Quels sont mes droits en cas d'intervention jugée excessive de mon fournisseur ?

Si vous estimez que votre fournisseur n'a pas respecté la procédure, qu'elle vous parait disproportionnée au regard de votre situation, ou que vous avez fait l'objet d'une erreur (mauvais dossier, confusion de compteur, statut chèque énergie ignoré), il faudra constituer un dossier factuel.

  1. D'abord, exigez un écrit qui explique la mesure : date, motif, base contractuelle, historique des relances, et éventuels frais associés.
  2. Ensuite, contestez par écrit en rappelant votre statut (chèque énergie, dossier FSL, surendettement, médiation en cours), vos paiements effectués, et les pièces justificatives.
  3. Enfin, si la situation reste bloquée, saisissez le Médiateur national de l'énergie : il est compétent pour les litiges opposant fournisseurs et clients et parvient souvent à débloquer une solution amiable sans procédure judiciaire. Il peut aussi orienter vers des aides mobilisables.

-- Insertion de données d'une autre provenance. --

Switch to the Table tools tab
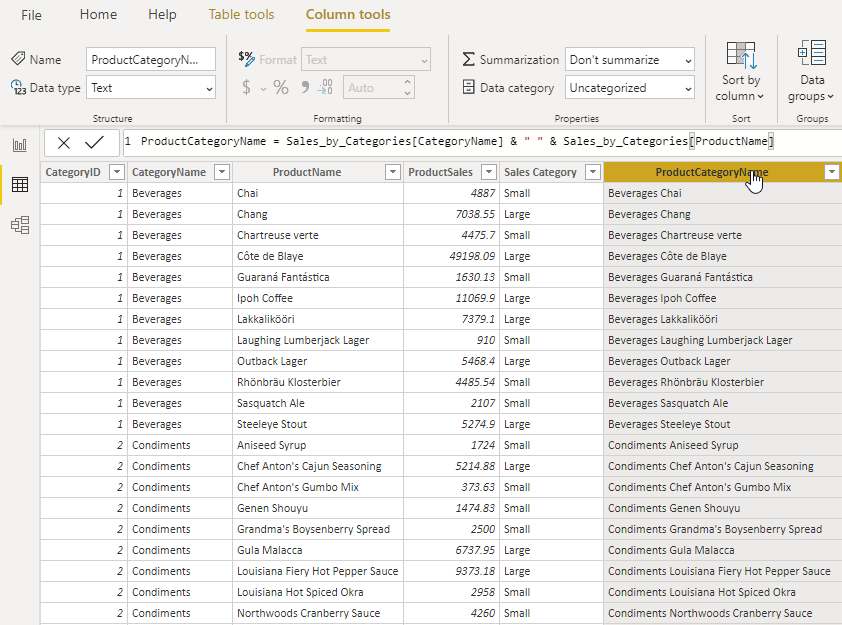The image size is (842, 625). click(x=242, y=15)
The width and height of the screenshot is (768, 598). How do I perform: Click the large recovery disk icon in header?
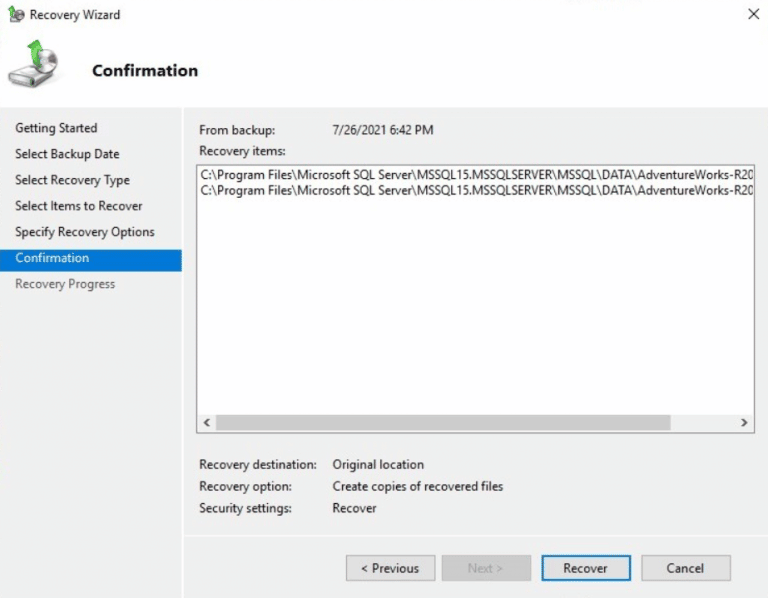(34, 65)
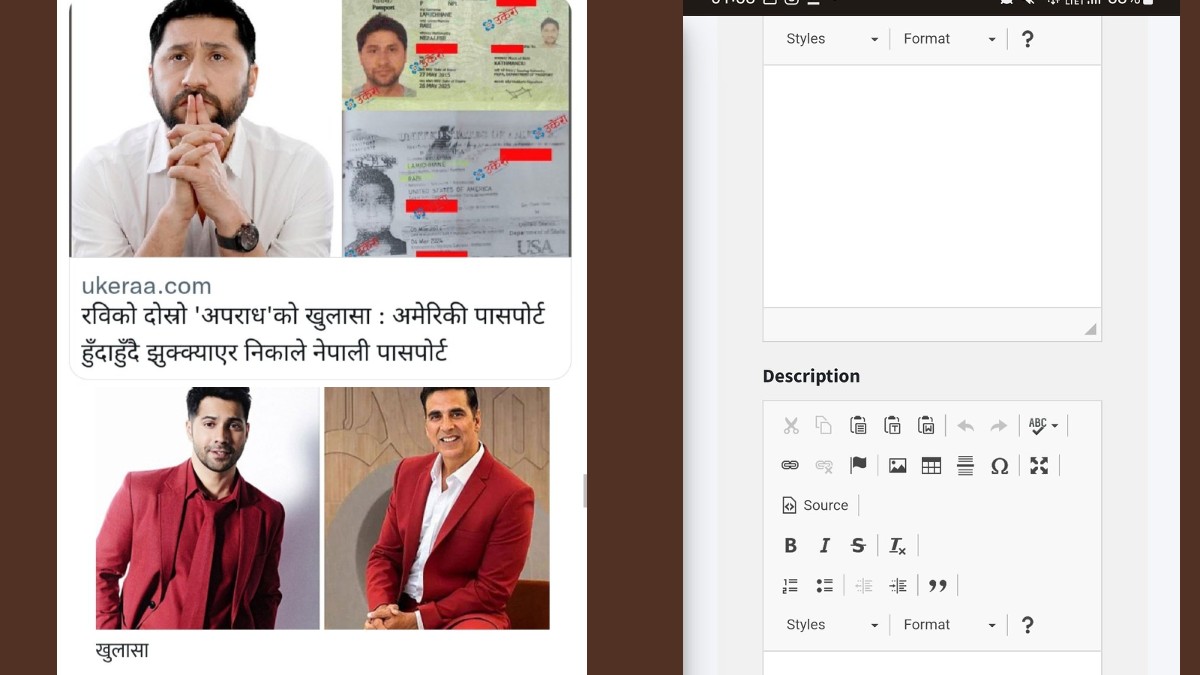The width and height of the screenshot is (1200, 675).
Task: Insert a table in the Description editor
Action: pos(931,465)
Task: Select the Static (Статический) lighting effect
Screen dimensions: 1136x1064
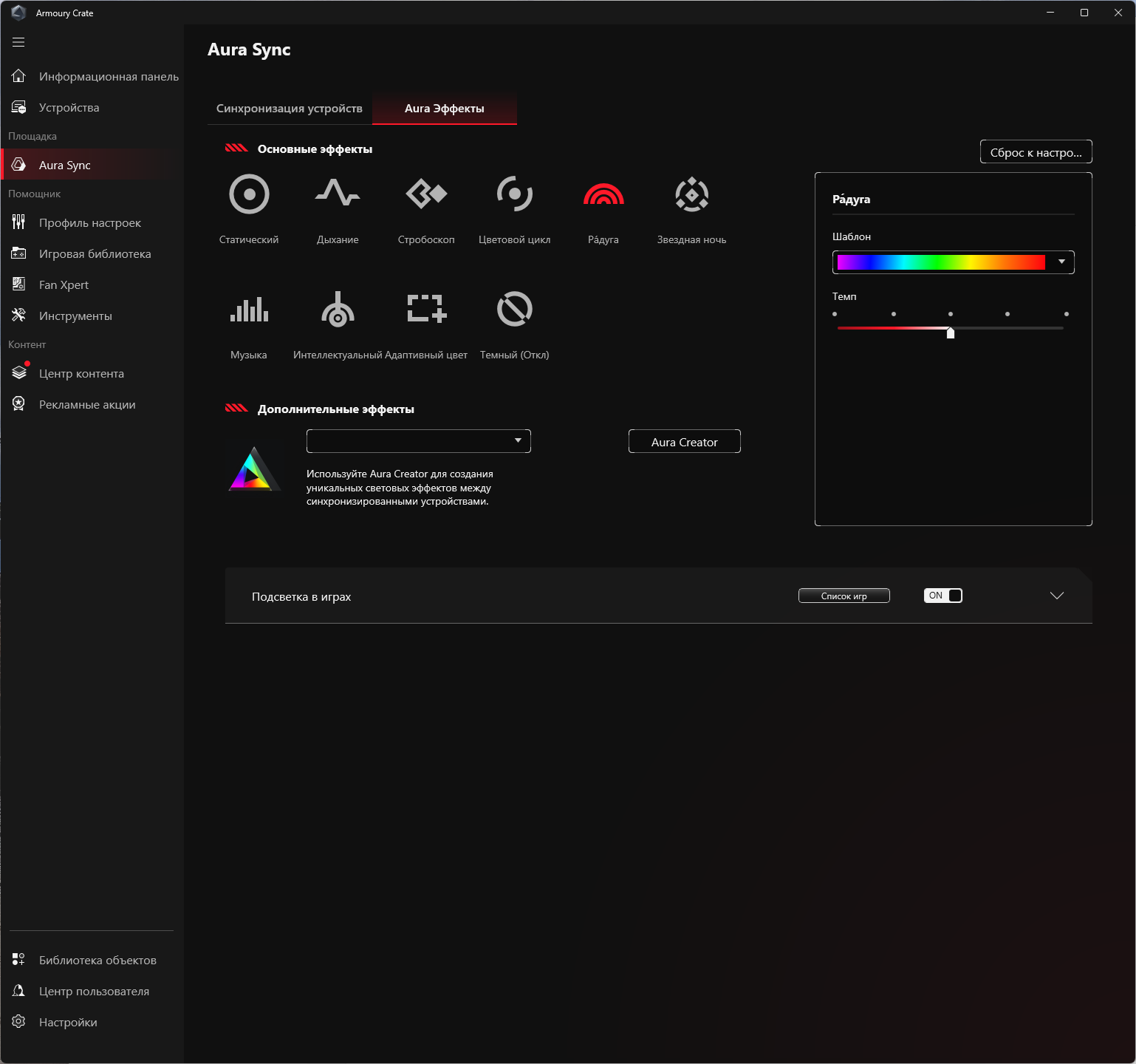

Dans le même esprit, si vous êtes locataire et qu'un bailleur tente de « forcer le départ » en dégradant les conditions via une coupure sauvage, sachez que ce comportement est lourdement sanctionné, et que la trêve hivernale protège contre l'expulsion physique. L'accès à l'énergie ne doit pas devenir une arme de contrainte.

Ai-je le droit de changer de fournisseur d'énergie pendant la trêve hivernale ?

Oui, vous pouvez changer de fournisseur pendant la trêve hivernale : la liberté de choix du fournisseur fait partie du fonctionnement du marché, et la trêve n'a pas pour conséquence de suspendre vos droits.

Sur le papier, aucun fournisseur ne peut refuser votre résiliation ni votre souscription au seul motif que vous avez des dettes. Dans la pratique, certains fournisseurs exigent un dépôt de garantie et il arrive que des souscriptions soient freinées malgré l'esprit des règles.

Et surtout, il faut bien comprendre que changer de fournisseur peut réduire votre facture future si le prix du kWh est plus bas, mais cela n'effacera jamais la dette auprès de l'ancien fournisseur. Cette dette reste juridiquement exigible, peut être réclamée, et peut faire l'objet de poursuites.